Disques

Musiques serpentines !

Les familles d’instruments anciens révèlent encore peu à peu leurs richesses. Parmi les instruments à vent, les cuivres anciens occupent une place spécifique et parfois étonnante. Voici une parution discographique qui braque les projecteurs sur un bel objet musical encore peu connu du grand public.

Le serpent, puisque c’est de cet ancêtre du tuba aux ondulations évocatrices qu’il s’agit ici, appartient à la famille des cornets à bouquins. Le paradoxe vient du fait que ce « cuivre », comme tous les cornets, est fabriqué en… bois (ou en résine dans certaines versions modernes). Ce qui classe toute la famille parmi les cuivres n’est pas la matière qui constitue le corps de ces instruments, mais l’utilisation d’une embouchure (ou « bouquin »), en lieu et place d’une anche (simple ou double) pour les « bois ».

Parmi les cornets, le serpent occupe donc le registre de la basse. Une place équivalente à celle de la contrebasse chez les cordes.

On doit cette parution originale à l’un des rares musiciens français qui pratiquent cet instrument, Volny Hostiou. Ce natif de Quimper se passionne pour un répertoire lié à la Renaissance. Le serpent y occupe, le plus souvent, une place de soutien aux voix ou aux instruments de dessus. Mais quelques joueurs de l’époque, plus téméraires que les autres, n’hésitaient pas à improviser de brillantes diminutions. Le programme de cet album CD se consacre essentiellement à ce volet inattendu. Les pièces virtuoses solistes, comme le Recercada segunda les mesmos tenores du célèbre Diego Ortiz, ou le Tiento 49 De medio registro de baxón, de Correa de Arauxo, alternent avec quelques partitions pour orgue, voix, avec la participation d’un cornet à bouquin.
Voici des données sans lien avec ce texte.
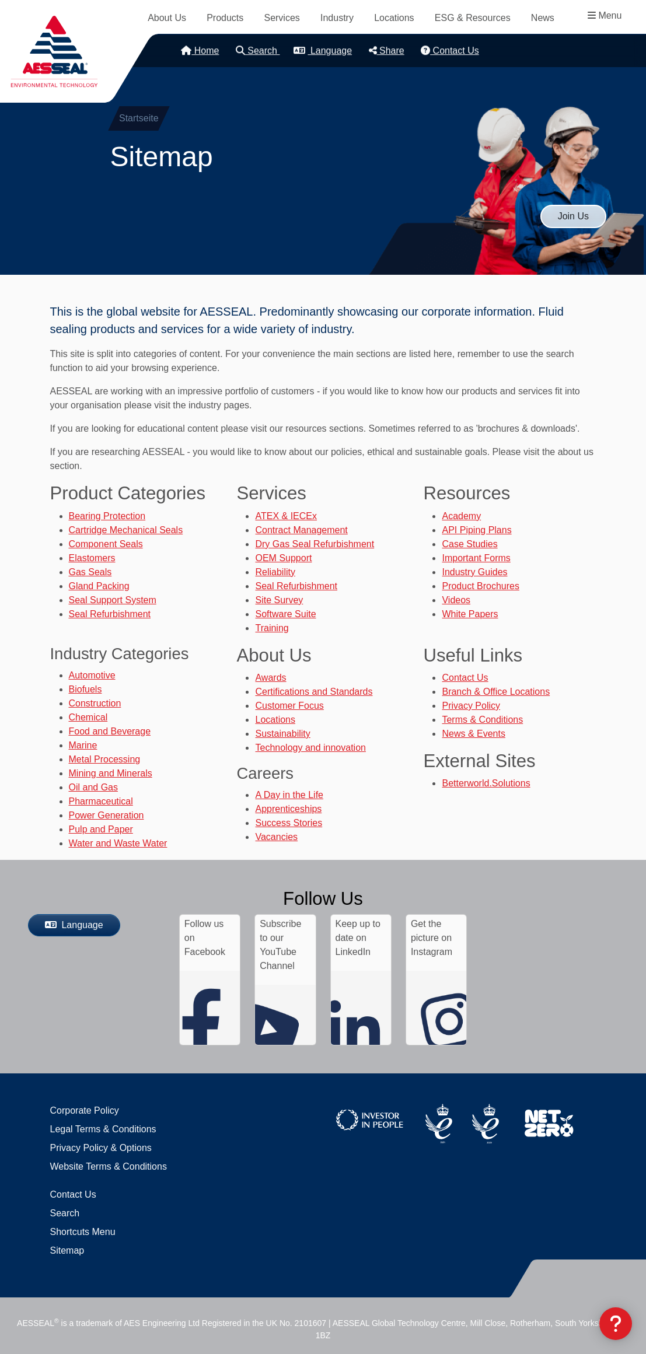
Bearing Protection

Le bel orgue Quoirin de l’église Saint-Thomas de Cantorbéry à Mont-Saint-Aignan (Seine Maritime), tenu par François Ménessier, et le cornet d’Eva Godard entourent, soutiennent et accompagnent le valeureux serpent de Volny Hostiou qui multiplie les performances musicales. Le baryton Thomas Van Essen, qui par ailleurs dirige l’ensemble Les Meslanges, mêle sa voix à quelques pièces chantées dont l’important hymne de plain-chant Veni Creator de Jean Titelouze.

Etonnante pour ceux qui la découvrent, la douce sonorité du serpent acquiert tout au long de ce programme un charme certain. Il faut en rendre grâce à Volny Hostiou qui est par ailleurs souvent sollicité auprès de grands ensembles de musique ancienne, comme La Fenice, Sagittarius ou Les Passions.